BACKGROUND OF THE INVENTION
 This invention relates generally to storage systems associated with
 computer systems and more particularly to providing a method and apparatus
 for improving performance of data transactions associated with several
 devices connected via a bus or network.
 As it is known in the art, computer systems generally include a central
 processing unit, a memory subsystem and a storage subsystem. According to
 a networked or enterprise model of a computer system, the storage
 subsystem associated with or in addition to a local computer system may
 include a large number of independent storage devices or disks housed in a
 single enclosure. This array of storage devices is typically connected to
 several computers over a network. Such a model allows for the
 centralization of data which is to be shared among many users and also
 allows a single point of maintenance for the storage functions associated
 with computer systems.
 One type of storage subsystem known in the art is one which includes a
 number of redundant disk storage devices configured as an array. Such a
 system is typically known as a RAID storage system. One of the advantages
 of a RAID type storage system is that it provides a massive amount of
 storage (typically in the tens to hundreds of gigabytes range) and,
 depending upon the RAID configuration, may provide several differing
 levels of fault tolerance.
 In addition to the fault tolerance associated with a single storage system,
 additional steps may be taken to ensure that a storage system provides
 uninterrupted service. One method of achieving this level of system
 availability is to provide a so called "remote data facility". A remote
 data facility is, at a basic level, a second storage system. The second
 storage system is usually placed in a remote location and maintains a
 mirror image of the data stored within the local storage system. The
 remote data facility solution generally requires additional components be
 added to both the local and remote storage system to handle the data
 transfers therebetween.
 One of the challenges of providing a remote data facility involves
 servicing the data transfer requests from the various host computer
 systems connected to the local storage system while transferring data to
 the remote storage system. Servicing the transfer of data from the local
 to the remote system may be accomplished through the use of a queue
 structure.
 To be effective, the queue structure should always be in a valid state.

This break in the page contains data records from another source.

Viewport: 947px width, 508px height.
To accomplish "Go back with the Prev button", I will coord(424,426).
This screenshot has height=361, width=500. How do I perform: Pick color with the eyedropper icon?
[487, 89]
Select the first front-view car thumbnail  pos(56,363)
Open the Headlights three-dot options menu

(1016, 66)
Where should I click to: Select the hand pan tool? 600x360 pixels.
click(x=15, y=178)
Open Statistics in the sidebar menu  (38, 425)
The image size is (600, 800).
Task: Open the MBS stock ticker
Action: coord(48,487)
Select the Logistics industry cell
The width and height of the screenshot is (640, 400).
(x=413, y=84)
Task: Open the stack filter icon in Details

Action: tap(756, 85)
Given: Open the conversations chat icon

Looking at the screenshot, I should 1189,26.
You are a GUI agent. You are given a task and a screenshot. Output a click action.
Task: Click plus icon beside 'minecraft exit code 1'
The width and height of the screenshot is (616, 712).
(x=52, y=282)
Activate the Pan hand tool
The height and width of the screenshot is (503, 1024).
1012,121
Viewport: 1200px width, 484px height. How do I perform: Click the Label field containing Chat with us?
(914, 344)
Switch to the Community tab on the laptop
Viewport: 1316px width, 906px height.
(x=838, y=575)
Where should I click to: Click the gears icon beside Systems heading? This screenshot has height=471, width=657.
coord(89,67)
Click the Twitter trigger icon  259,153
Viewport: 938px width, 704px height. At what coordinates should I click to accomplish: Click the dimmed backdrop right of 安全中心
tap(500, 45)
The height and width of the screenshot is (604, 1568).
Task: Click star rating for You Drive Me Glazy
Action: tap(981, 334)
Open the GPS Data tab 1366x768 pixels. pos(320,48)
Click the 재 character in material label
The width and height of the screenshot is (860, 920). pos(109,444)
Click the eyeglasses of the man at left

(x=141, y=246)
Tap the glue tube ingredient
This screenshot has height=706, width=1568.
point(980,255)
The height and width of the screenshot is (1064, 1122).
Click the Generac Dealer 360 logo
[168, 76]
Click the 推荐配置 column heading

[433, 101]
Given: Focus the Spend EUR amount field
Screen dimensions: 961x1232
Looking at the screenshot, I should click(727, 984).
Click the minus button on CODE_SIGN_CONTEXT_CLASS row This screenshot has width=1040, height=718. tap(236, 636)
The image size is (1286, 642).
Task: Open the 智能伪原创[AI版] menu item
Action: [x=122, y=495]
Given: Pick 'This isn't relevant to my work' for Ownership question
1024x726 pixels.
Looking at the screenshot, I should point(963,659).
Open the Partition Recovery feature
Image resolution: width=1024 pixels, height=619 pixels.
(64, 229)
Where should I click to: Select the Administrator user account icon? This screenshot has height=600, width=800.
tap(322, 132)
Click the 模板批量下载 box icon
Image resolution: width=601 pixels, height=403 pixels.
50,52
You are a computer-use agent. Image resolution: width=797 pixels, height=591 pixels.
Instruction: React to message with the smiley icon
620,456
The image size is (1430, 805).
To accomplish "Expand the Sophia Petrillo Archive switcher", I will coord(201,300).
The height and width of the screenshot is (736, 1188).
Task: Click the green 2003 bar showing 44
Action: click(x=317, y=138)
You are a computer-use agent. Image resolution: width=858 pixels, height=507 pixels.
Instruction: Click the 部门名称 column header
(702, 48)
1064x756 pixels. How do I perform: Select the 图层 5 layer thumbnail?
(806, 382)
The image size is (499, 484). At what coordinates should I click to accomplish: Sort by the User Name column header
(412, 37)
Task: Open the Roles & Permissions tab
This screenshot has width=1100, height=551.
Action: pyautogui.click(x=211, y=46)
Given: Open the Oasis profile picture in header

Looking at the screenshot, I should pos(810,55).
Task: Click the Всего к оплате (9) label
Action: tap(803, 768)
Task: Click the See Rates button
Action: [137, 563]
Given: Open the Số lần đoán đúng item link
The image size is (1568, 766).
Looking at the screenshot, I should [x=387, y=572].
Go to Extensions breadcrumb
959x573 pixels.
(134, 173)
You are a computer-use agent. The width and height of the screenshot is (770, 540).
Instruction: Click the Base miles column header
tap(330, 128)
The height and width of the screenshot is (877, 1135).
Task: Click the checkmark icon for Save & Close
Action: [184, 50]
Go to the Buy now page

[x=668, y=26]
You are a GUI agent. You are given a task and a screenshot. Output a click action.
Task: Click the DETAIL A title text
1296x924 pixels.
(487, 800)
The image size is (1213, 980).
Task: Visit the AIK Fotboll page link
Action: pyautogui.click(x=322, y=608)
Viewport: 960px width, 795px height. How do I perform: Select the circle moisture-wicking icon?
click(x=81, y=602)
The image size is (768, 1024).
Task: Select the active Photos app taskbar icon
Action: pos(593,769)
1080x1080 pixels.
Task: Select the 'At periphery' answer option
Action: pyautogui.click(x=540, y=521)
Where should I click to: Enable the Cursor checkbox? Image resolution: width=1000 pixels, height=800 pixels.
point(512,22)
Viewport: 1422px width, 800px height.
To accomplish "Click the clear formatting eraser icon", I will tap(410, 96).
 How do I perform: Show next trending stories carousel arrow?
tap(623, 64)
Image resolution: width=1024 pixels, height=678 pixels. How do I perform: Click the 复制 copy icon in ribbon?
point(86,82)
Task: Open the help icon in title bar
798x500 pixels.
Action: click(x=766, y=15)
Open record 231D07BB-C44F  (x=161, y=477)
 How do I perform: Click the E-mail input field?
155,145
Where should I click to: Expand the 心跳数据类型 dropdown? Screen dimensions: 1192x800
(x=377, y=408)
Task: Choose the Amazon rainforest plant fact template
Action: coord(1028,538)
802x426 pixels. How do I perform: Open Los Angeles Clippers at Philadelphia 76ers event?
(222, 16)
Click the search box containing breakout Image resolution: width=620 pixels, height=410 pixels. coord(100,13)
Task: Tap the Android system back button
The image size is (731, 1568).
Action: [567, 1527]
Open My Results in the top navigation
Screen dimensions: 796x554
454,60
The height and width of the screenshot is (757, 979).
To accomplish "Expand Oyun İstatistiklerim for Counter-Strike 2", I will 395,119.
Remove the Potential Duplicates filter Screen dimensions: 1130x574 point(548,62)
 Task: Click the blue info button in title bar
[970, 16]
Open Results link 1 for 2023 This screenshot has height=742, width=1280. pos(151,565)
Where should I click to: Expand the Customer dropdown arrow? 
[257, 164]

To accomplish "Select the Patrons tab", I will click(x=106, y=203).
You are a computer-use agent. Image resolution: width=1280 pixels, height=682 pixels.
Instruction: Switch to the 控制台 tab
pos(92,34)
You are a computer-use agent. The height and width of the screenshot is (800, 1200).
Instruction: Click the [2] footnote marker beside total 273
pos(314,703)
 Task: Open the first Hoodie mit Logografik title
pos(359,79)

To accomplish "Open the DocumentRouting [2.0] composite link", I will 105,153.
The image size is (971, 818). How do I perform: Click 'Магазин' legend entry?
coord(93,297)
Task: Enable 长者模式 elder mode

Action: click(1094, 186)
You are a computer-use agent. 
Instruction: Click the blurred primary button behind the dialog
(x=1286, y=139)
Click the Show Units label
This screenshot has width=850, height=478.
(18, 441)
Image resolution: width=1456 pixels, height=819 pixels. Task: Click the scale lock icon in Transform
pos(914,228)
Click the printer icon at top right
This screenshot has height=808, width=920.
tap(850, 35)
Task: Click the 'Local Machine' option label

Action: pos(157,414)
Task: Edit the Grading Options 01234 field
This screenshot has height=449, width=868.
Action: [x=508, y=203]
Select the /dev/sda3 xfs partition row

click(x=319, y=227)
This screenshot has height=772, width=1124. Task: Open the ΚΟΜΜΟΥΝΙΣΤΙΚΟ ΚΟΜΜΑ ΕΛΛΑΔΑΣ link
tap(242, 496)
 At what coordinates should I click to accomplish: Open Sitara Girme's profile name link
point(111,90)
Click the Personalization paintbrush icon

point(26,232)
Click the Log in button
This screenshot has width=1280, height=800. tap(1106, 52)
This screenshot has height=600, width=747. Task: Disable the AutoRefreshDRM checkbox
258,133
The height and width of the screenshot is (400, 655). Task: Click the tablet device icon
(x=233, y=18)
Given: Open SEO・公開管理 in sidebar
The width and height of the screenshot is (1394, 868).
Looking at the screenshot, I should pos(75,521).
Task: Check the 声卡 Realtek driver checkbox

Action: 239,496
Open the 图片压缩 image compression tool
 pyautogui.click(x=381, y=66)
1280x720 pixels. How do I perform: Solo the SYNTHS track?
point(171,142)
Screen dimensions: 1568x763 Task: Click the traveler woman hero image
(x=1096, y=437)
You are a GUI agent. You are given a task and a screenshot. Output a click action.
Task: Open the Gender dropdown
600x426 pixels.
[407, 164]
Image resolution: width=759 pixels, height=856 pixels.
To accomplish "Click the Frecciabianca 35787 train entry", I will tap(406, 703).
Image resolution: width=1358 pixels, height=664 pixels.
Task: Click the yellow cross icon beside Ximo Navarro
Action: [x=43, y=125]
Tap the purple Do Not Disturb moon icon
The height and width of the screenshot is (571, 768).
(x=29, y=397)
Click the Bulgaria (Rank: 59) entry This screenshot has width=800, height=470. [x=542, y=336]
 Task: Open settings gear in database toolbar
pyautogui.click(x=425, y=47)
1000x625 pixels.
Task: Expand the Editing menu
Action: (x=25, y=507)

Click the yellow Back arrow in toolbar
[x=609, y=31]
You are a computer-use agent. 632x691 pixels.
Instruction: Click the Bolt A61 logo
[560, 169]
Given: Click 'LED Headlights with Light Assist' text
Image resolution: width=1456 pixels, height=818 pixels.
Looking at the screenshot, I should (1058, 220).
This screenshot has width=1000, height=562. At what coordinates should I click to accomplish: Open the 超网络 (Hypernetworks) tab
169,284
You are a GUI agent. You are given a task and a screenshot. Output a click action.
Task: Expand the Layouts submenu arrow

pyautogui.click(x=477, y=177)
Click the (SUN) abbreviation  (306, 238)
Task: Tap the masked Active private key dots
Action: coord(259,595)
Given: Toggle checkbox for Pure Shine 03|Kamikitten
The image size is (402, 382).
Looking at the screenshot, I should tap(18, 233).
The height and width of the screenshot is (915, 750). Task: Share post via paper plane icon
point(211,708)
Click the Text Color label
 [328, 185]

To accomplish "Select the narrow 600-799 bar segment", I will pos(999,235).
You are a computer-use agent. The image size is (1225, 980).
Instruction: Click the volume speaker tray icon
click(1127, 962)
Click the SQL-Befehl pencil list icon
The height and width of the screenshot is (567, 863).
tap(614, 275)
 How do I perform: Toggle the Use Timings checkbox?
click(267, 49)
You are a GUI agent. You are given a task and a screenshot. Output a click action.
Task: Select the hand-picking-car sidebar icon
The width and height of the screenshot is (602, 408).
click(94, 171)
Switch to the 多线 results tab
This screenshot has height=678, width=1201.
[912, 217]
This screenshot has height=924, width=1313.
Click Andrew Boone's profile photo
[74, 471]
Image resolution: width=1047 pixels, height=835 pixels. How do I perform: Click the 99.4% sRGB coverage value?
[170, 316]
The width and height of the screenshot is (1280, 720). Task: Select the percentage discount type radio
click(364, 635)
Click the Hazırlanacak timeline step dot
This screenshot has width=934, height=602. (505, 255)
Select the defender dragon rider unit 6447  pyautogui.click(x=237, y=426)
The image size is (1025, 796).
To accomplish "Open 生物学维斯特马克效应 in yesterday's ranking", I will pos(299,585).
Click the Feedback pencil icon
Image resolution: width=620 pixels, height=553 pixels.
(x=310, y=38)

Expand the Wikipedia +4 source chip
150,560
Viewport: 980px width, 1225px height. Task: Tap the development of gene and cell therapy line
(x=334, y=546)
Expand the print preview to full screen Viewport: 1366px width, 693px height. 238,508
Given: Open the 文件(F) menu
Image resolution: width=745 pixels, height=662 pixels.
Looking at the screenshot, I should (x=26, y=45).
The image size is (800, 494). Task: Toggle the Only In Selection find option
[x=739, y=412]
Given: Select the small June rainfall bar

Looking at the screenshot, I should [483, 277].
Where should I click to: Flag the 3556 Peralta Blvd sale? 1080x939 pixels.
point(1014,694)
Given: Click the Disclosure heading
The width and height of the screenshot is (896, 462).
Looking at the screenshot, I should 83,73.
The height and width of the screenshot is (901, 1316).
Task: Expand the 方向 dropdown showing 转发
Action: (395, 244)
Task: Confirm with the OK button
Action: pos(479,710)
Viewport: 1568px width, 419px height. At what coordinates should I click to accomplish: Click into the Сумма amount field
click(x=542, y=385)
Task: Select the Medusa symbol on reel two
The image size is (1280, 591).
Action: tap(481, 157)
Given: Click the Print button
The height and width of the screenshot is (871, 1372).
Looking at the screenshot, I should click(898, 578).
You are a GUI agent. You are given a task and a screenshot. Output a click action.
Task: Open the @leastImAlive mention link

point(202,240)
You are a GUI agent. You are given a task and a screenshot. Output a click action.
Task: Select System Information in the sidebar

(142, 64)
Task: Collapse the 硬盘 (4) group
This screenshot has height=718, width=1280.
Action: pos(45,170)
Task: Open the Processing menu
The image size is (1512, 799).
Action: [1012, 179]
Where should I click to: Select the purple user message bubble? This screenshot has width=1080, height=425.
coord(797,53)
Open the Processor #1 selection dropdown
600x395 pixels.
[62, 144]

 That is, the queue should conform to all restrictions placed on it by the
 storage system. Some example of restrictions are: two host requests for
 the same device must not be in the queue at the same time; there may not
 be a copy request and a host request to the same (disk) track at the same
 time in the queue; a record in the queue for a remote data transfer must
 be locked while serviced; two records containing requests to the same
 device may not be locked at the same time.
 The storage system places two conflicting demands on the queue. The first
 demand is that the queue always be in a valid state. That is, the queue
 must, at any given time, conform to the restrictions placed on it by the
 storage system. The second demand placed on the queue is one of
 performance. The queue must be cheap (in terms of cycle time) to access.
 Thus the queue must be easy to manipulate and service. In addition, the
 queue should allow for the highest possible degree of parallelism among
 the various servicing devices in order to maximize throughput between the
 local and remote storage system. It can be seen that the lock restrictions
 and the speed requirements described above are generally incompatible. It
 would be advantageous therefore to provide a queuing scheme which allows
 for a high degree of parallelism while maintaining validity of the storage
 system.
 SUMMARY OF THE INVENTION
 In accordance with the present invention, a storage management method is
 provided which employs a task queue accessible by all requesting and
 servicing controllers. The task queue may be a doubly linked list and is
 operable such that records may be added and deleted by the requesting
 controllers while requests already stored in the queue are being serviced
 by the servicing controllers. To maintain validity of the queue, certain
 constraints are placed on how records are added, deleted, and serviced.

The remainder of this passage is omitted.